**The data**.
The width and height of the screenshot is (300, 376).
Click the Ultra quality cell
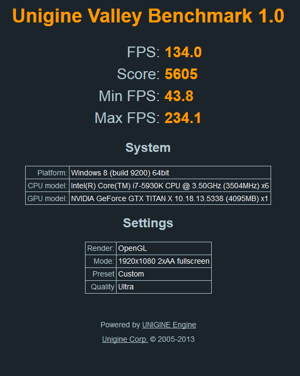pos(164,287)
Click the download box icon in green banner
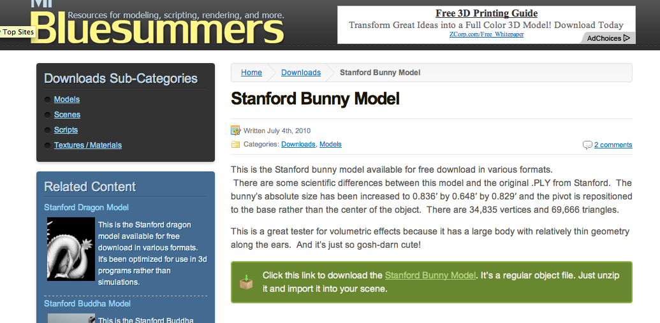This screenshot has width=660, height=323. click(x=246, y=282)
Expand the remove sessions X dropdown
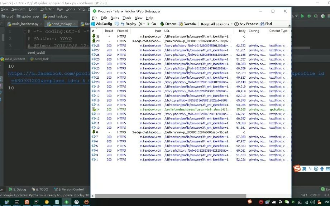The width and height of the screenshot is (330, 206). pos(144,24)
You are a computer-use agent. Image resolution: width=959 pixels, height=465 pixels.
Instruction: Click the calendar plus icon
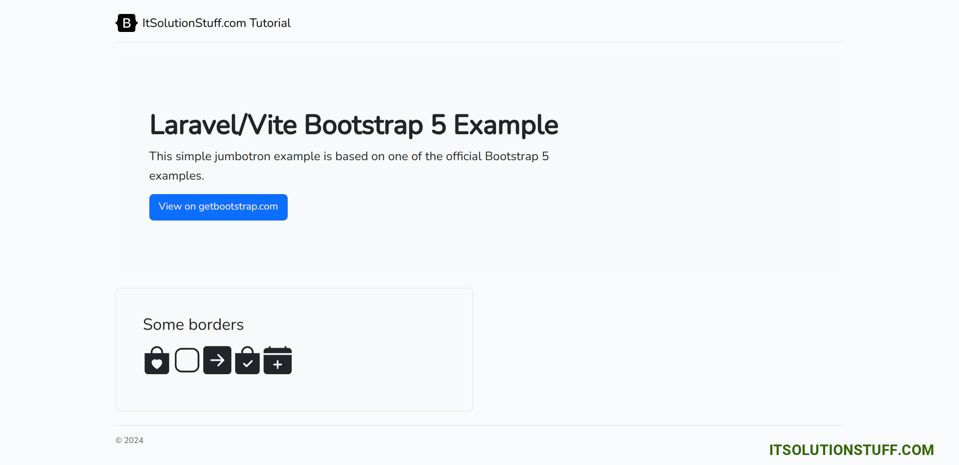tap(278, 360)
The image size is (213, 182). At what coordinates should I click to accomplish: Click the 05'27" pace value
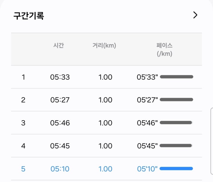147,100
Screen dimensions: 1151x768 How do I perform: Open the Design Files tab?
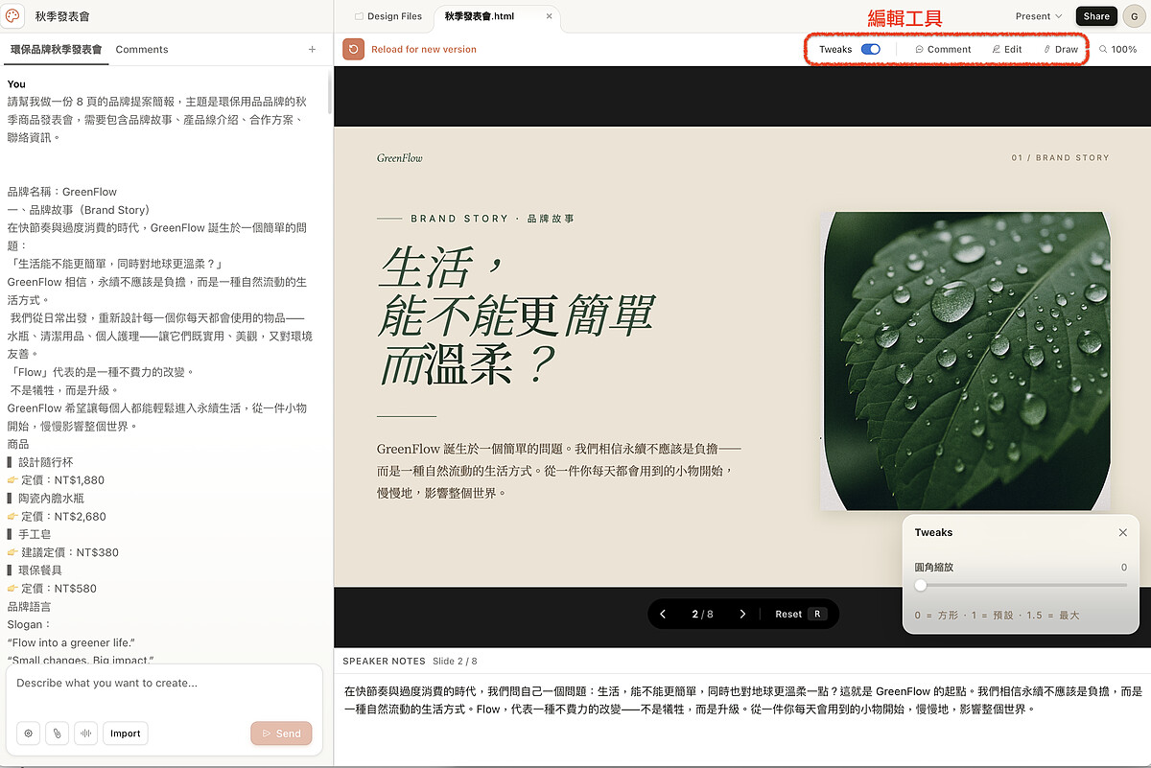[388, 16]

**Brief**. Retype the records above exactly. Leave the pictures out.

**Response to this task**.
The width and height of the screenshot is (300, 376).
Click the Ultra quality cell
pos(164,287)
Click the download box icon in green banner
This screenshot has width=660, height=323. click(x=246, y=282)
Expand the remove sessions X dropdown
The width and height of the screenshot is (330, 206). pos(144,24)
You are a computer-use agent. Image resolution: width=959 pixels, height=465 pixels.
Instruction: Click the calendar plus icon
tap(278, 360)
The image size is (213, 182). At what coordinates should I click to accomplish: Click the 05'27" pace value
147,100
Screen dimensions: 1151x768 How do I perform: Open the Design Files tab?
[388, 16]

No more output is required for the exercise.